Scientists of Osaka Dental University researched on the effect of plasma treatment of titanium surface on biocompatibility. The entire test series was performed with the piezobrush PZ2 from relyon plasma.

Authors: Daiga Ujino, Hiroshi Nishizaki, Shizuo Higuchi, Satoshi Komasa, and Joji Okazaki

Abstract

It was recently reported that implant osseointegration is affected by surface wettability. The relationship between hydrophilicity and cell adhesion was corroborated by numerous in vivo studies. Concentrated alkali improves the biocompatibility of pure titanium. Research was conducted on the mechanism by which this treatment increases hydrophilicity. In the present study, we used atmospheric pressure plasma processing to enhance the hydrophilicity of the material surface. The aim was to assess its influences on the initial adhesion of the material to rat bone marrow and subsequent differentiation into hard tissue. Superhydrophilicity was induced on a pure titanium surface with a piezobrush, a simple, compact alternative to the conventional atmospheric pressure plasma device.

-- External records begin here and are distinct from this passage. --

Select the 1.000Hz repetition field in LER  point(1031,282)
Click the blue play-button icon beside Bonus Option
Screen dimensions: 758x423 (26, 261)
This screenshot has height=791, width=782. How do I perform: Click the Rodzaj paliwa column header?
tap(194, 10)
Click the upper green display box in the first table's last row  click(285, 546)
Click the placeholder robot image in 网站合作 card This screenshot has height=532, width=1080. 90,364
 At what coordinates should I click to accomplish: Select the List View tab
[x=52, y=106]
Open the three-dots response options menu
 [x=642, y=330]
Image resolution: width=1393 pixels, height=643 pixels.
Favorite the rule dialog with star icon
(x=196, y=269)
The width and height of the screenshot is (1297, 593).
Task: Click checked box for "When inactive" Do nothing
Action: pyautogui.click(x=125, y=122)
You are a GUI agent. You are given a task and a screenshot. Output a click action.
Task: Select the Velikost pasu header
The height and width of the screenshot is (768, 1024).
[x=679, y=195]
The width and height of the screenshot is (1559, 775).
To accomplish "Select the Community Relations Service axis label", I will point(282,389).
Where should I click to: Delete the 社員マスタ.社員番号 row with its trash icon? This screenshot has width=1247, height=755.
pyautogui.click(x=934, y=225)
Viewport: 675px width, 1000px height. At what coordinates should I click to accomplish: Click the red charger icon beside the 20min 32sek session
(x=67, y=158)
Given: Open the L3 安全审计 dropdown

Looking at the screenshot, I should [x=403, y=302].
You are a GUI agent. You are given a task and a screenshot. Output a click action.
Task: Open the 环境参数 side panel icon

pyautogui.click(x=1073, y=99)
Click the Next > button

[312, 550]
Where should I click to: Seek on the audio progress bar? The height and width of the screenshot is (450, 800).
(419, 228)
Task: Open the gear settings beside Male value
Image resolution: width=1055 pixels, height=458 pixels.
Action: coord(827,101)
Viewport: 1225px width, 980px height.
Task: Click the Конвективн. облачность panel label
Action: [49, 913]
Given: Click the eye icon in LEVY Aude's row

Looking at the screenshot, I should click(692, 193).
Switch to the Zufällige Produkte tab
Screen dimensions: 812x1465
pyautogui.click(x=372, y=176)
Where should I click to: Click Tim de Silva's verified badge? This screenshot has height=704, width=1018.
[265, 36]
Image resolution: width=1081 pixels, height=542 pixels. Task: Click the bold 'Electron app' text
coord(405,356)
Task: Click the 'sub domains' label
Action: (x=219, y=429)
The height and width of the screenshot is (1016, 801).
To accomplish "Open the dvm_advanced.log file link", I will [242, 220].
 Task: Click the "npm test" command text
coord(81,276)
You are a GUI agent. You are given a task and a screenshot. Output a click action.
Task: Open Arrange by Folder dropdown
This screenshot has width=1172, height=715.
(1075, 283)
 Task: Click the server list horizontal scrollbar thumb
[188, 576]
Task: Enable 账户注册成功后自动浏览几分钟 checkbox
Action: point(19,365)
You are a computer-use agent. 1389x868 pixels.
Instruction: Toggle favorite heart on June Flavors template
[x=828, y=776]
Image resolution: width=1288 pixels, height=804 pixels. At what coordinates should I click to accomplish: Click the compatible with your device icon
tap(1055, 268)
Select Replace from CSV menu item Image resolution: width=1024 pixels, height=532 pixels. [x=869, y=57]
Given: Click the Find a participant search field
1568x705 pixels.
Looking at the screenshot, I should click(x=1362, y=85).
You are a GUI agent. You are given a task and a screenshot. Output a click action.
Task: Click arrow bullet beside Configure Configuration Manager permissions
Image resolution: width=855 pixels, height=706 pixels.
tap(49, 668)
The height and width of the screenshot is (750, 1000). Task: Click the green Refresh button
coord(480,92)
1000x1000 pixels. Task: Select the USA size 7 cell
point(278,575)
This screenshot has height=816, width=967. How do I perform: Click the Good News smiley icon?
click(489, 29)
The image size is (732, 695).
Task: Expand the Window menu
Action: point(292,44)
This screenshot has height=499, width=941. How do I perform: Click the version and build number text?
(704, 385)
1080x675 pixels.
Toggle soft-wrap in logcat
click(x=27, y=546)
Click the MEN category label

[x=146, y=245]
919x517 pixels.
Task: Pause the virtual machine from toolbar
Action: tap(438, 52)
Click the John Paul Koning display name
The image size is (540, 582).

No structural change was confirmed by Scanning electron microscope (SEM) or scanning probe microscopy (SPM) observation. X-ray photoelectron spectroscopy (XPS) analysis presented with hydroxide formation and a reduction in the C peak. A decrease in contact angle was also observed. The treated samples had higher values for in vitro bovine serum albumin (BSA) adsorption, rat bone marrow (RBM) cell initial adhesion, alkaline phosphatase activity (ALP) activity tests, and factors related to bone differentiation than the untreated control. The present study indicated that the induction of superhydrophilicity in titanium via atmospheric pressure plasma treatment with a piezobrush affects RBM cell adhesion and bone differentiation without altering surface properties.

Conclusion

The present study clarified that low-temperature, atmospheric-pressure plasma treatment imparts hydrophilicity to the surface of pure titanium metal and removes contaminants from it. The results also disclosed that plasma treatment induces the initial adhesion of rat bone marrow cells and proteins to the material surface and may trigger hard tissue formation. It is expected that this technology will be extensively applied in clinical settings because it is compact and easy to use.